Les juges allemands bloquent le « Bye bye Bavière »

Article de Tex Van Berlaer, « Doorbraak », 11 janvier 2017. Traduction de Jules Gheude

La Cour constitutionnelle à Karlsruhe a décidé que la Bavière, le second Etat fédéré de l’Allemagne, ne pouvait pas se séparer unilatéralement de la République fédérale. L’Espagne s’est d’emblée saisi de l’arrêt pour mettre des bâtons dans les roues du mouvement indépendantiste catalan.

Si la Bavière veut se scinder de l’Allemagne, il faut que tous les Allemands aient l’opportunité de se prononcer à cet égard.

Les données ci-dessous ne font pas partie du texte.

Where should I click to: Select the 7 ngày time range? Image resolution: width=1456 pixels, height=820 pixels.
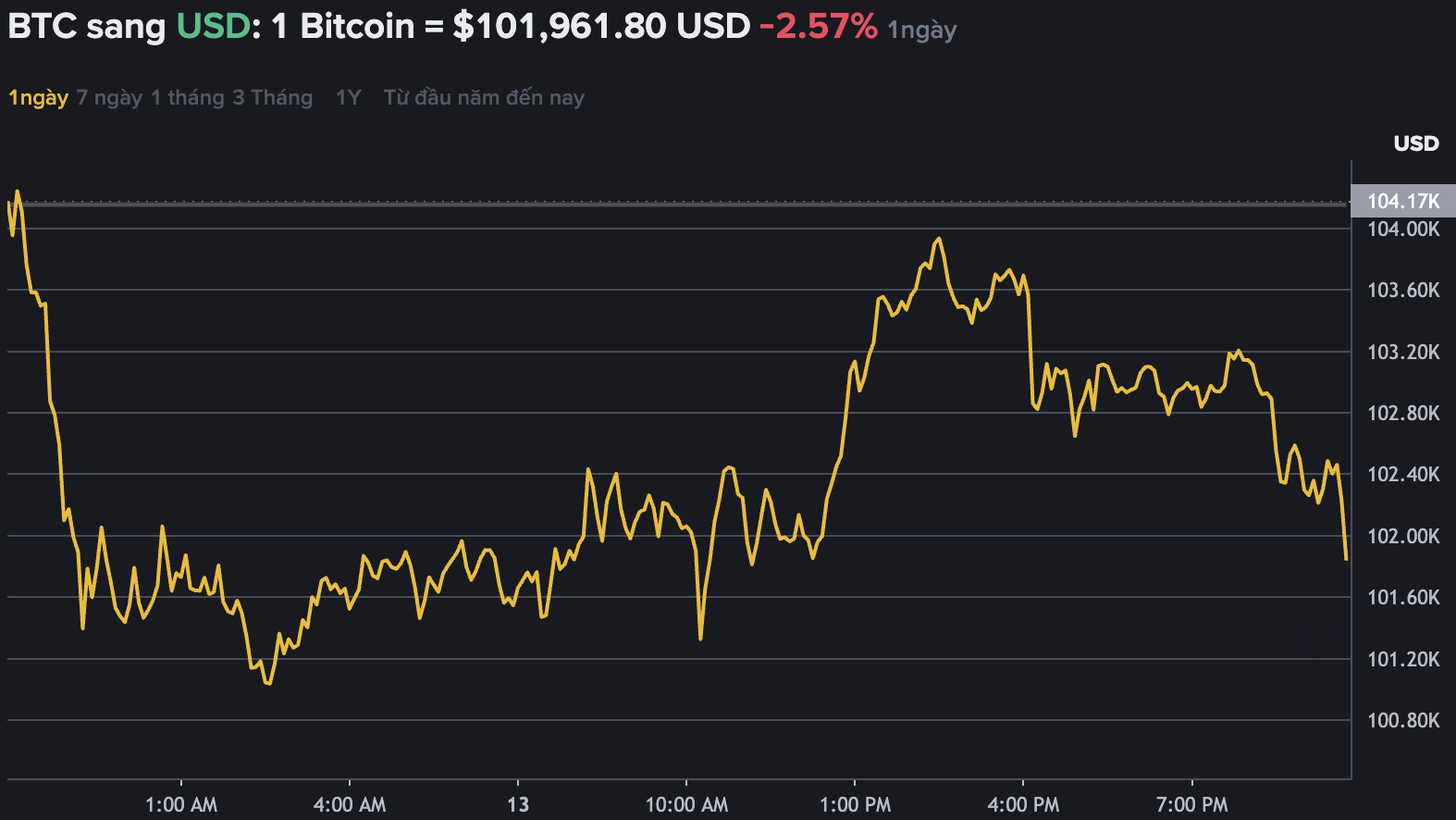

C’est ce qu’ont estimé les juges de la Cour constitutionnelle, le lundi 2 janvier.

Les Etats fédérés allemands, qui disposent d’une large autonomie pour certaines tâches, ne semblent donc pas aussi autonomes qu’ils le pensent peut-être. Le droit même de pouvoir décider d’organiser un référendum sur une sécession à l’écossaise est, selon l’interprétation de la Constitution allemande, impossible.

Le journal « Frankfurter Allgemeine Zeitung » qualifie la sécession de la Bavière  – ou de quelque autre Etat fédéré – de juridiquement impensable. Il ne peut donc être provisoirement question d’un « Bayxit », que redoutent les Allemands fédéralistes.

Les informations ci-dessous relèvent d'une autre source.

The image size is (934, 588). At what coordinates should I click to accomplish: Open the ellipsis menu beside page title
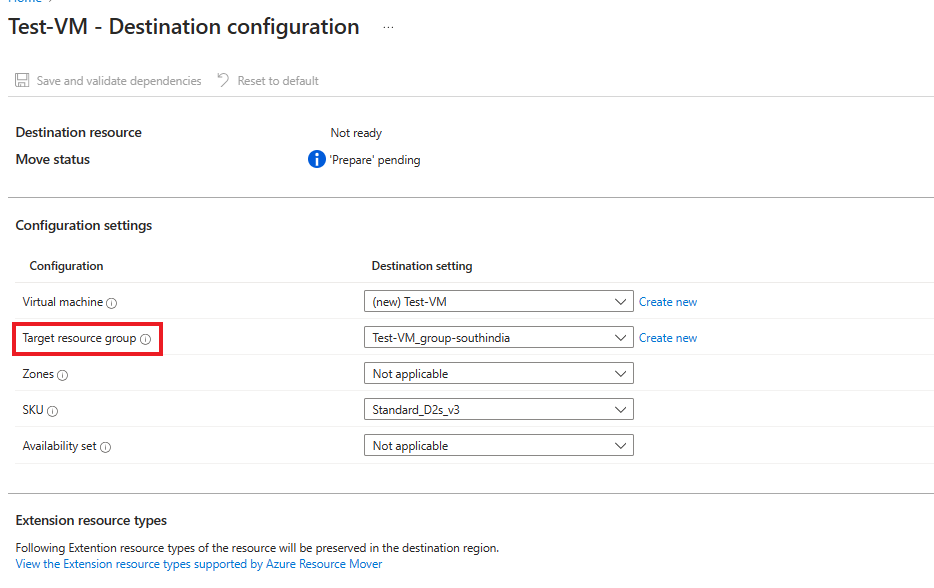(388, 27)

L’arrêt est une gifle infligée au mouvement indépendantiste bavarois, qui voit ainsi s’envoler ses chances de pouvoir organiser légalement un référendum sur le modèle écossais.

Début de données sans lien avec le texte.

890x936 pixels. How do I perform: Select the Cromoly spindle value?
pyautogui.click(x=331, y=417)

Pour l’instant, il semble qu’ils devront emprunter la voie catalane et se mettre en dehors de la loi de la République fédérale pour pouvoir obtenir la scission. En ont-ils vraiment le désir ? La question est posée.

La Bavière compte 13 millions d’habitants. On trouve, ici et là, le chiffre de 23% de Bavarois favorables à l’instauration d’un Etat propre. Près d’un quart des Bavarois  souhaiterait donc dire tchüss à l’Allemagne. Le chiffre est souvent cité par Wilfried Scharnagel de la CSU, qui a sorti en 2012 le livre intitulé « Bayern kann es auch allein » (La Bavière peut aussi s’en sortir seule).

Au sein du parti-frère de la CDU de Merkel, on trouve donc  une forte tendance séparatiste. En outre, il y a le petit BayerrnPartei, qui s’engage pleinement pour l’indépendance. Cette formation plutôt conservatrice ne dispose toutefois d’aucun siège au parlement bavarois.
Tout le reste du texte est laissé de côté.